→ **INSTRUCTIONS FOR THE TASK**
Once you have read the listing, retype all of it exactly.

→ **MATERIAL SUPPLIED**
BEGIN
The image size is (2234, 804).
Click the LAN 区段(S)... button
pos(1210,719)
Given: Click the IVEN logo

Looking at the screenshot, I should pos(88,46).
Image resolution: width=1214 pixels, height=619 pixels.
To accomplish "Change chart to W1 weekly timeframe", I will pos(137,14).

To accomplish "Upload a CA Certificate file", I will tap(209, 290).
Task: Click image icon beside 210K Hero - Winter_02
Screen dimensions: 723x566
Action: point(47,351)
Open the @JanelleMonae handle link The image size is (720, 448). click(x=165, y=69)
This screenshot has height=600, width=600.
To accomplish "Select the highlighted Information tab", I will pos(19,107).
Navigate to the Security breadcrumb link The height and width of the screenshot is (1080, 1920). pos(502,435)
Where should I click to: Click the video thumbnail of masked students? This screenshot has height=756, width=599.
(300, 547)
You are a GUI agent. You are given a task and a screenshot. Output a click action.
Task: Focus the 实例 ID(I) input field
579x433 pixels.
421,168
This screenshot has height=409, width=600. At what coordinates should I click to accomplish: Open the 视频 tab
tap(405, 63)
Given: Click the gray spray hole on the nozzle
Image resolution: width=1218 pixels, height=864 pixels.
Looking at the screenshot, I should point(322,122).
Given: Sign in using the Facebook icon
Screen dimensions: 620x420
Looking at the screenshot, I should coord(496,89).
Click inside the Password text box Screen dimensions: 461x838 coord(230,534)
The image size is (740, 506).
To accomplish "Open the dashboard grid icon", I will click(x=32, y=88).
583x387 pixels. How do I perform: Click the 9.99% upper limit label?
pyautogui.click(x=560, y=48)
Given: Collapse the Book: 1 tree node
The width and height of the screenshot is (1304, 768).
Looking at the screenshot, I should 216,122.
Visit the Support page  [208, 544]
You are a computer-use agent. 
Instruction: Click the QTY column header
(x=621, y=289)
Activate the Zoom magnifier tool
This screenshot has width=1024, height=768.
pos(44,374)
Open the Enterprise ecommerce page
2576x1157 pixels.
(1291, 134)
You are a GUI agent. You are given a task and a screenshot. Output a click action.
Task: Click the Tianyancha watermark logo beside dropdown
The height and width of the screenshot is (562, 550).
END
→ **RESPONSE**
The image size is (2234, 804).
Click the LAN 区段(S)... button
pos(1210,719)
Given: Click the IVEN logo

Looking at the screenshot, I should pos(88,46).
Image resolution: width=1214 pixels, height=619 pixels.
To accomplish "Change chart to W1 weekly timeframe", I will pos(137,14).

To accomplish "Upload a CA Certificate file", I will tap(209, 290).
Task: Click image icon beside 210K Hero - Winter_02
Screen dimensions: 723x566
Action: point(47,351)
Open the @JanelleMonae handle link The image size is (720, 448). click(x=165, y=69)
This screenshot has height=600, width=600.
To accomplish "Select the highlighted Information tab", I will pos(19,107).
Navigate to the Security breadcrumb link The height and width of the screenshot is (1080, 1920). pos(502,435)
Where should I click to: Click the video thumbnail of masked students? This screenshot has height=756, width=599.
(300, 547)
You are a GUI agent. You are given a task and a screenshot. Output a click action.
Task: Focus the 实例 ID(I) input field
579x433 pixels.
421,168
This screenshot has height=409, width=600. At what coordinates should I click to accomplish: Open the 视频 tab
tap(405, 63)
Given: Click the gray spray hole on the nozzle
Image resolution: width=1218 pixels, height=864 pixels.
Looking at the screenshot, I should point(322,122).
Given: Sign in using the Facebook icon
Screen dimensions: 620x420
Looking at the screenshot, I should coord(496,89).
Click inside the Password text box Screen dimensions: 461x838 coord(230,534)
The image size is (740, 506).
To accomplish "Open the dashboard grid icon", I will click(x=32, y=88).
583x387 pixels. How do I perform: Click the 9.99% upper limit label?
pyautogui.click(x=560, y=48)
Given: Collapse the Book: 1 tree node
The width and height of the screenshot is (1304, 768).
Looking at the screenshot, I should 216,122.
Visit the Support page  [208, 544]
You are a computer-use agent. 
Instruction: Click the QTY column header
(x=621, y=289)
Activate the Zoom magnifier tool
This screenshot has width=1024, height=768.
pos(44,374)
Open the Enterprise ecommerce page
2576x1157 pixels.
(1291, 134)
You are a GUI agent. You are given a task and a screenshot. Output a click action.
Task: Click the Tianyancha watermark logo beside dropdown
The height and width of the screenshot is (562, 550).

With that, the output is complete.